La Casa Bianca sembra aver anche rinunciato a spingere per una riconciliazione nazionale. L’assenza di progressi in questo senso, insieme allo stallo militare, non fanno altro che inasprire le diffidenze esistenti fra le tribù sunnite e il governo.

Il disegno di legge per la creazione di una Guardia Nazionale che permetterebbe ai sunniti di difendere in autonomia i propri territori è tuttora bloccato in parlamento.

La caduta di Ramadi sta poi aggravando una spaccatura all’interno della stessa comunità sunnita, fra coloro che rifiutano l’intervento delle milizie sciite sul proprio territorio e quanti invece lo invocano.

Il disimpegno americano ha anche l’effetto di rendere il premier al-Abadi sempre più ostaggio delle milizie sciite e dell’Iran.
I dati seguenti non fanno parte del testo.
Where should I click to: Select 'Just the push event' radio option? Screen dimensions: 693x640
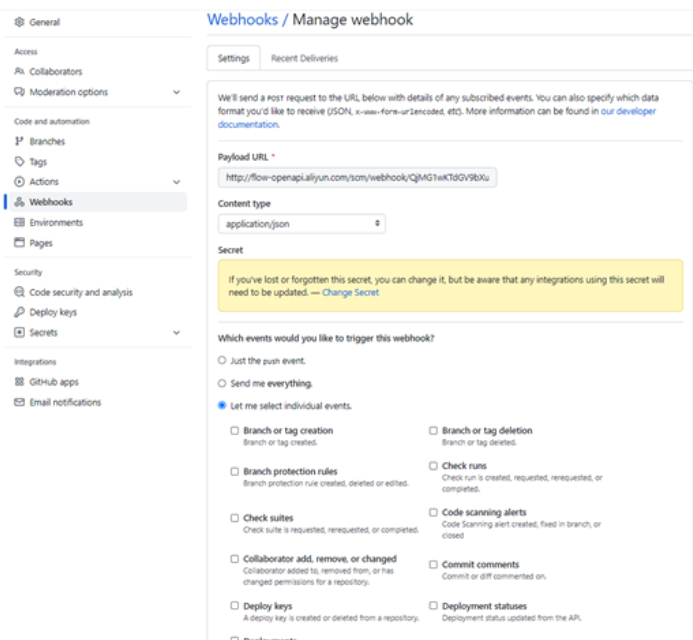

L’intervento iraniano è però destinato a esacerbare le tensioni settarie, poiché fomenta le paure dei sunniti. Tali timori determinano a loro volta un aumento del sostegno nei confronti dello “stato islamico”, visto come baluardo contro l’avanzata sciita e iraniana.

Se non sarà spezzato questo circolo vizioso, l’Iraq sprofonderà sempre più nel caos. In ballo non c’è solo il persistere della minaccia rappresentata dal Califfo, ma il rischio sempre più concreto del disfacimento dello stato iracheno.

Roberto Iannuzzi è ricercatore presso l’Unimed (Unione delle Università del Mediterraneo). È autore del libro “Geopolitica del collasso. Iran, Siria e Medio Oriente nel contesto della crisi globale”.